A tribute to P.M. Pulles

Holidaytime. It's a sunny but windy summer's day in coastal Normandy, France. My father and I are walking along a path in between row after row of white crosses. Stars of David are strewn amongst them. The wind whispers thoughts of Meaning, Reason, Eternity. The strong wind also tries to clear your mind. It's refreshing. My father says: "Every one of these crosses has a name. Every one of these names is one too many."

Through his work on The Screaming Eagles of WWII, my father intended to warm the white crosses we saw that day and the many white crosses in other cemetaries throughout Europe. He focused on the division of the American army which liberated his home town Eindhoven, The Netherlands: the 101st Airborne Division. The story behind each of these brave soldiers, these heroic liberators, was important to him. He intended to give every story, originating out of necessity, brutality and justice, a human side. Not necessarily to show the futility of war, quite to the contrary, but to show that every life is a unique and holy experience.
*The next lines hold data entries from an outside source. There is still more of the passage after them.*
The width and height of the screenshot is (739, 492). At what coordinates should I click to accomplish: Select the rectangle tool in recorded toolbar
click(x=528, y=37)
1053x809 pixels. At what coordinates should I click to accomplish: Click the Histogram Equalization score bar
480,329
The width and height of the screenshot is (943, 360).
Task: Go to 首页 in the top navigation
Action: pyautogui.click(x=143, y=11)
Piet Pulles (1924-1997) was an uncomplicated, easy-going man. He grew up in an environment where family ties are a basis for a well-balanced life. This is what he, together with our mother, taught us, his four children. Hospitality was an important asset in our home. From 1969 onwards we welcomed many guests from different nationalities in our house. Mostly, they were American WWII veterans with their spouses because of our parents' ties with the 101st Airborne Association and the Dutch Airborne Society. Yearly visits to the United States were inevitable. And on each of these visits our father was searching for more information to include in his books. He checked and double-checked that information, for he was a historian.

He tried to get information on all members of the 101st Airborne Division. Here you see an example of his work.
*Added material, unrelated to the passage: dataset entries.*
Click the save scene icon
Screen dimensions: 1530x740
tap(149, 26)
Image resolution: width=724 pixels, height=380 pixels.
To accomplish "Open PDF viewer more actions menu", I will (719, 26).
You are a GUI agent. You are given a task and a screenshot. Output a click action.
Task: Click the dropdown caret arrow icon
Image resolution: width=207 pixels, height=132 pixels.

We, his children, wish to continue and expand on our father's work. In addition to gathering more information about the 101st soldiers (and other army units fighting in Europe during WWII), our goal is to help families of soldiers killed or missed in action to find information about their relatives. To complete the missing links in the story of their lives. This is why we started the Screaming Eagles of WWII Foundation: a non-profit organisation which holds high the memory of those who made the ultimate sacrifice. Petra Wenstedt-Pulles, on behalve of the Foundation.